Accurately quantifying financial risk calls for innovative approaches, says Professor Jonathan Li.
Current risk management practice can come with unpleasant surprises – the result of excessive risk-taking and a false sense of security among investors. Quantitative finance experts, or “quants” as they are known in the trade, masked the true picture of financial risk in the run-up to the 2007-2009 financial crisis using models that failed to connect to human behaviour. With his studies focused on improving the conventional measures of risk,
Professor Jonathan Li is among a handful of researchers seeking to close a significant gap between the theory and the practice of risk management in quantitative finance.
The crux of any financial risk management is reaching consensus about the tolerance for risk, whether between a money manager and an owner, a portfolio manager and a client, or a bank manager and a stakeholder. But it turns out that getting two parties to spell out what they actually mean by risk, let alone reach a consensus, is much harder than people realize. As the business press has also discovered, this problem continues to vex money managers and encourage future financial instability. So there’s an urgent need for a risk measure capable of reaching such a consensus.

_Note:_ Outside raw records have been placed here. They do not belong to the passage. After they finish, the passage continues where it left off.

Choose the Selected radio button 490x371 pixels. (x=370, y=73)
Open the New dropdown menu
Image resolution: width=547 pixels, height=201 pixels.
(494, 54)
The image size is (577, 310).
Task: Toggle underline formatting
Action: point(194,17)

“The development of a new risk measure must go beyond the conventional mathematical models,” says Li. “We are not throwing out the quants altogether; we’re saying their models don’t properly reflect people’s actual tolerance for risk. We really need to address this, or else we miss an opportunity to take the right lessons from the financial crisis.
“Instead of serving the purposes they were intended for, current risk-measurement models tend to do just enough to get by regulators. The financial industry’s position is ‘no risk, no return.’ But how do you define acceptable risk? We argue that risks should not come with so many unexpected surprises.”
What is claimed to be a risk-adverse solution may actually be a very risky one for a client, according to Li. So the critical question is how to elaborate a risk measure that reaches the limits of risk tolerance – but goes no further.
Using business analytics tools like optimization and statistical learning, Dr. Li and his colleague show for the first time that it is possible to account precisely for the risk tolerance of an investor when comparing and optimizing financial decisions. Their methodology, described in an article in the FT50 journalManagement Science, presents the opportunity to make financial decisions better aligned with individuals’ risk tolerance.
Li acknowledges that in any situation where people must make decisions based on incomplete information, there is always a role for ‘gutsy decisions.’ But they need not be fraught with risk.
“It’s not an either/or issue," says professor Li. "You can make gut-level choices and stay clear of your personal risk tolerance limits and worse-case scenarios.”